Keine Mitteilungspflicht an die Ausländerbehörden bei Notfallbehandlungen

Im Aufenthaltsgesetz gibt es eine Vorschrift, die deutlicher Ausdruck des staatlichen Kontrollwillens ist. Die Vorschrift wird von Hilfsorganisationen, der katholischen Kirchen und karitativen Organisationen heftig kritisiert.

Es geht dabei um die Vorschrift des § 87 Absatz 2 AufenthG. Danach haben öffentliche Stellen die Ausländerbehörde zu unterrichten, wenn sie etwas über den Aufenthalt eines Ausländers erfahren, der keinen erforderlichen Aufenthaltstitel oder eine Duldung besitzt.

Diese Mitteilungspflicht der öffentlichen Stellen an die Ausländerbehörde ist für illegal in Deutschland lebende Ausländer der Grund  gewesen, sich auch in medizinischen Notfällen, nicht an ein  Krankenhaus zu wenden..

Die Verwaltungsvorschriften zum Aufenthaltsgesetz stellen jetzt klar, dass sowohl Krankenhausärzte als auch das mit der Abrechnung in den Krankenhäusern befasste Verwaltungspersonal keine solche Übermittlungspflicht haben.

Damit ist gewährleistet, dass Notfall Behandlungen in Krankenhäusern durchgeführt werden können.

Die Übermittlungspflicht gilt auch nicht für die  Sozialämter, die von den Krankenhäusern die Kostenabrechnung erhalten. Auch in diesem Fall besteht keine Übermittlungspflicht der Sozialämter an die Ausländerbehörden.

Fristverlängerung bei der gesetzlichen Altfallregelung (Bleiberechtsregelung) durch die Innenministerkonferenz ?

1.   Nichtregierungsorganisationen, Verbände und Kirchen fordern seit langem eine Verlängerung der Frist bei der gesetzlichen Altfallregelung.

2.    Die Frist zur Verlängerung der Aufenthaltserlaubnisse nach der Altfallregelung läuft am 31.12.2009 ab. Zu dem Zeitpunkt muss bis jetzt gegenüber den Ausländerbehörden nachgewiesen werden, dass der Lebensunterhalt der Antragsteller in der Vergangenheit überwiegend gesichert war.

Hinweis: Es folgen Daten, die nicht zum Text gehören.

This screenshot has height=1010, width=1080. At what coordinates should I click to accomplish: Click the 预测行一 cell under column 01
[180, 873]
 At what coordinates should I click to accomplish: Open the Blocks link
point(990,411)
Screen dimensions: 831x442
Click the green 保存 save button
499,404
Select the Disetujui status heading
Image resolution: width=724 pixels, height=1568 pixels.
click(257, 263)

3. Es wird dabei bisher nicht berücksichtigt, dass aufgrund der Wirtschaftskrise viele Arbeitnehmer entweder ihre Arbeit verloren haben oder in Kurzarbeit sind und dadurch Lohneinbußen haben.

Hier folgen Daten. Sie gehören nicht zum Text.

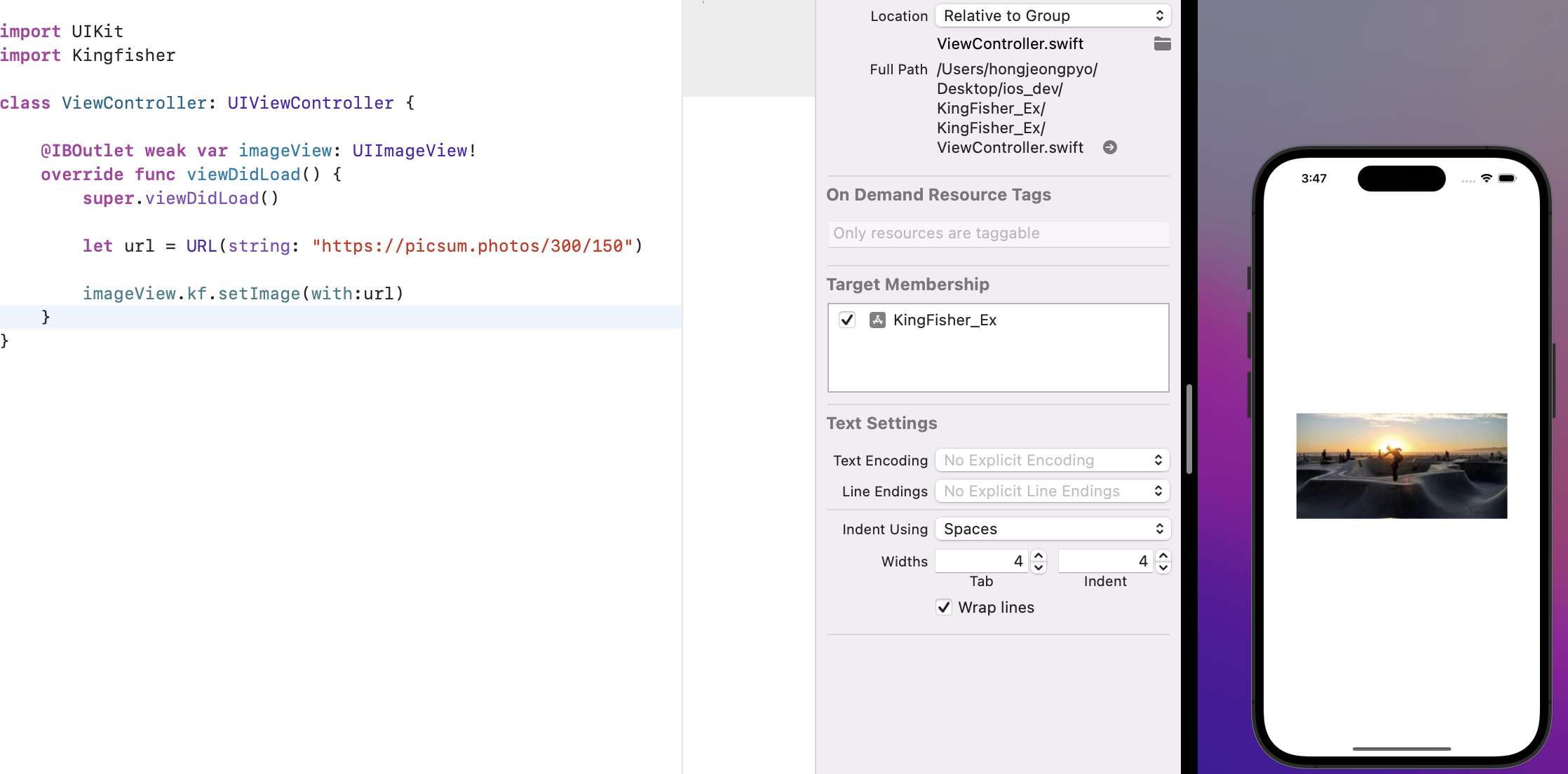The width and height of the screenshot is (1568, 774).
Task: Click the KingFisher_Ex app target icon
Action: click(x=877, y=320)
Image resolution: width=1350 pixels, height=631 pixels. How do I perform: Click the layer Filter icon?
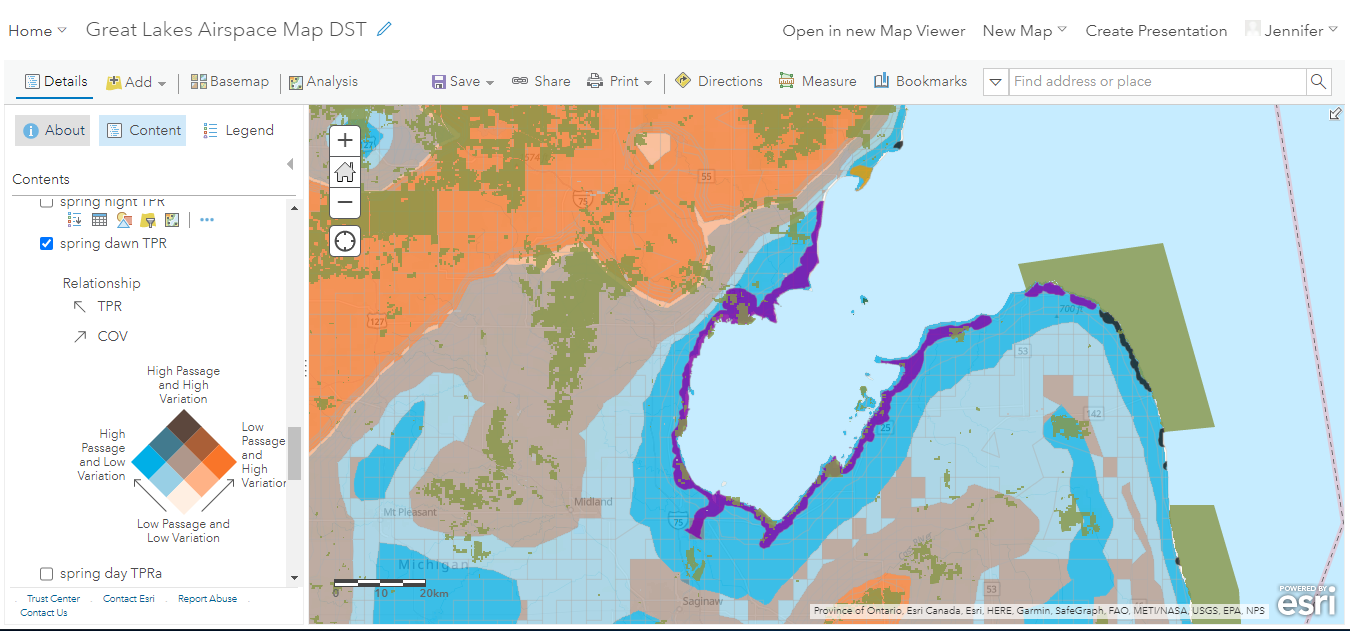pyautogui.click(x=148, y=220)
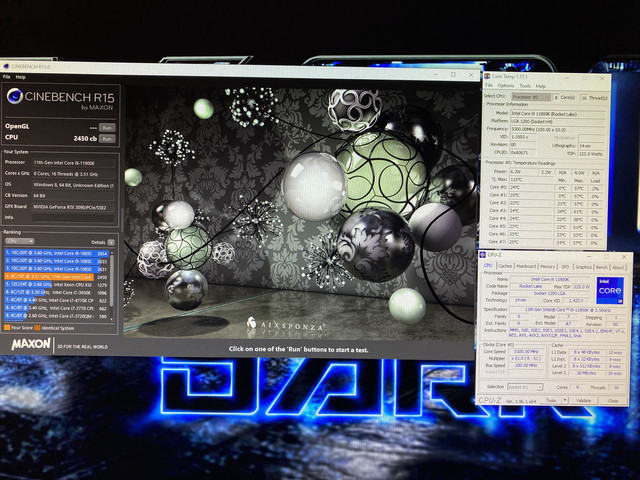The width and height of the screenshot is (640, 480).
Task: Expand the CPU-Z Tools dropdown arrow
Action: point(566,400)
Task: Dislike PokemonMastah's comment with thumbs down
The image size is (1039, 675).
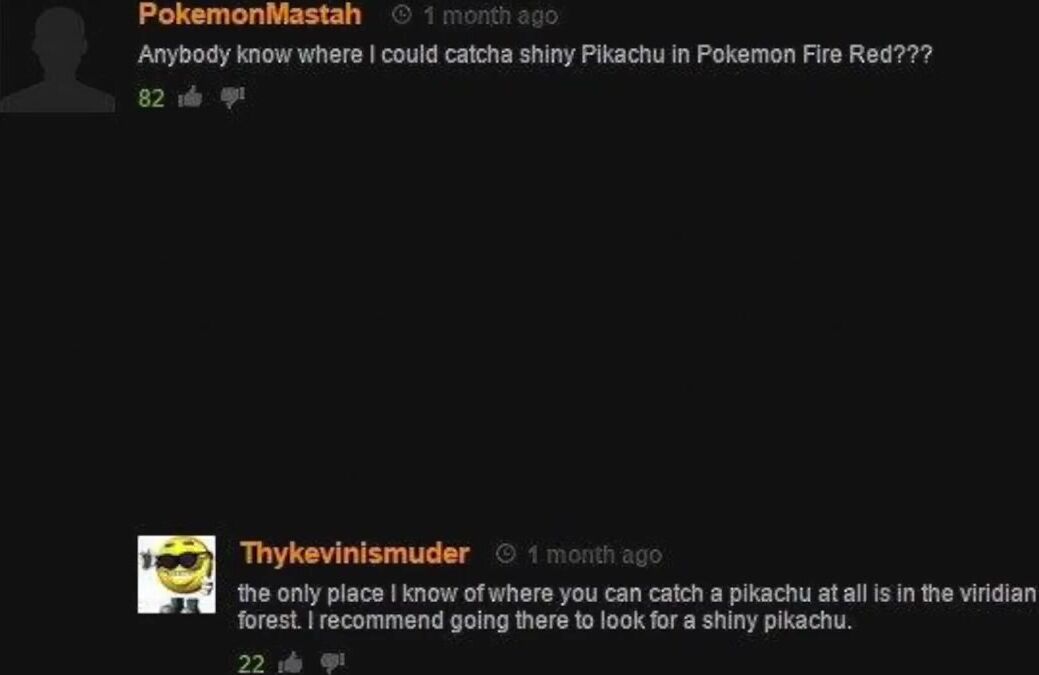Action: pos(233,98)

4. Die Verlängerung der Frist bei der gesetzlichen Altfallregelung kann deshalb dazu führen, dass in einer Vielzahl von Fällen dem Rückfall in die Duldung vorgebeugt werden kann.

5. Offensichtlich haben die Innenminister der Länder die Kritik aufgenommen. Bei der Anfang Dezember 2009 stattfindenden Innenministerkonferenz soll nun über eine solche Fristverlängerung diskutiert werden.